PdfPig
PdfPig copied to clipboard
testing page.text
page.text did not give text with newlines. using this code on lestest code of pdfpig using (PdfDocument doc = PdfDocument.Open(textBox1.Text, new ParsingOptions { Password = textBox2.Text })) { var page = doc.GetPage(1); string pagetext = page.Text; File.WriteAllText("text.txt", pagetext); textBox3.Text = pagetext; }
Hi there, has this changed between the versions or is this the first time you've run this document?
By default page.Text just gives the text in the order the PDF content stream presents it. Because PDF is a presentation format text doesn't always correspond to reading order. You may be looking for something like page.GetWords() which attempts to convert the presentation format to a logical word order.
For example the following is perfectly valid, in pseudo-pdf content:
Current Location 7, 7
Show-Text 'llo'
Move-To 5, 7
Show-Text 'He'
Move-To 23, 7
Show-Text 'World'
Would give the text (page.Text) lloHeWorld whereas the actual reading order of text is Hello World. Actually converting to reading order is a lot harder, page.GetWords() takes a simple approach but it's not going to be robust.
getting the correct order of every text in pdf. some 1% text is missing because it contains some Unicode letters. when test same pdf in pdfsharp or pdfbox using ikvm or itextsharp it gives me a text with a newline. for example data like "hello word abc" then it result as hellowordabc. page.GetWords() work great. "special thank to making this awesome project"

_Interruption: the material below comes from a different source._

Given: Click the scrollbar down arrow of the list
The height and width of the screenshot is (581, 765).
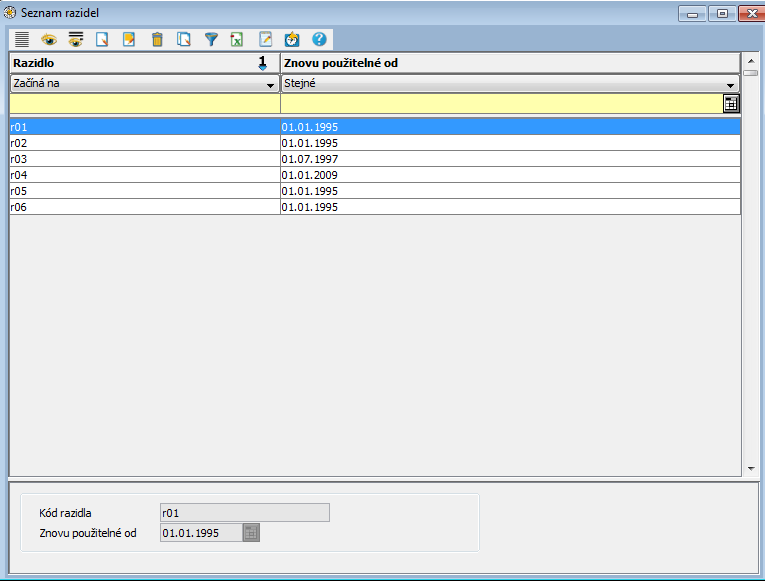Looking at the screenshot, I should (750, 468).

Do you have an example document you would be able to share please? I want to check Text is at least doing what I would expect according to the file content even if it's not an exact match for PDFBox.

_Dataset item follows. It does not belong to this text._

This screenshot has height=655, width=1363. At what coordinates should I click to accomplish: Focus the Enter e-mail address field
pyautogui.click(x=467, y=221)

Please give me your mail so I will send a file. its a private document so not able to share in public. use page.getwords() it gives the words but not in proper order. For exmple, if I have a two different paragraph at the same Y direction then two lines are mix in page.getword(). but on page.text it will give correct order but missing a new line or give a space in two different lines.

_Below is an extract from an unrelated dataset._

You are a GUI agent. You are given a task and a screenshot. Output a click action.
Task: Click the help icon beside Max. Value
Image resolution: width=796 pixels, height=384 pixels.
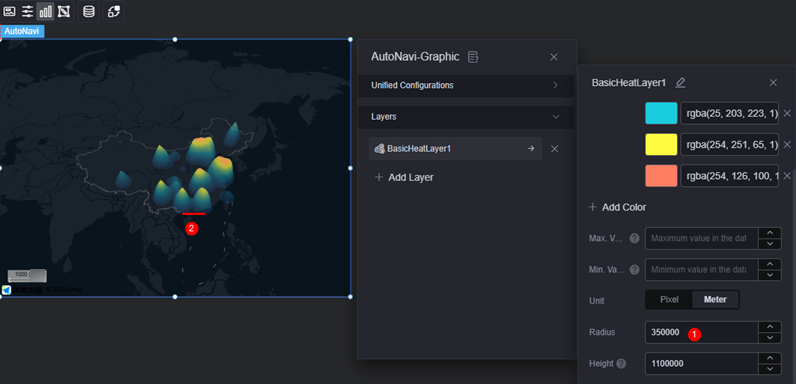tap(634, 238)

using (PdfDocument doc = PdfDocument.Open(txtFilePath.Text, new ParsingOptions { Password = txtPassword.Text })) { Page page = doc.GetPage(1); string text = page.Text; var pageWords = page.GetWords(); textBox3.Text = text + Environment.NewLine + Environment.NewLine + Environment.NewLine + string.Join(" ", pageWords.Select(x => x.Text)); var images = page.ExperimentalAccess.GetRawImages(); }
My email is elioty at hotmail dot co dot uk. I'll take a look when I get a chance. It sounds like the GetWords isn't returning the correct result because the text is multi-column which is something of an unsolved problem: https://en.wikipedia.org/wiki/Document_layout_analysis
But hopefully I can change the way Text is built to at least preserve line breaks if they are present.
Yes, its multi-paragraph at same y location start. Please check your mail for the file.
Hi Eliot,
I just did a pull request with 2 Document Layout Analysis tools:
- Nearest Neighbour Word Extractor
- Recursive X-Y Cut algorithm
Might be a solution to this problem.
Hi Mayur,
I looked into the changes necessary to insert newlines into the content stream. Because the newlines are not predictably used in the document content it turned out to be too difficult to do this well for every document type.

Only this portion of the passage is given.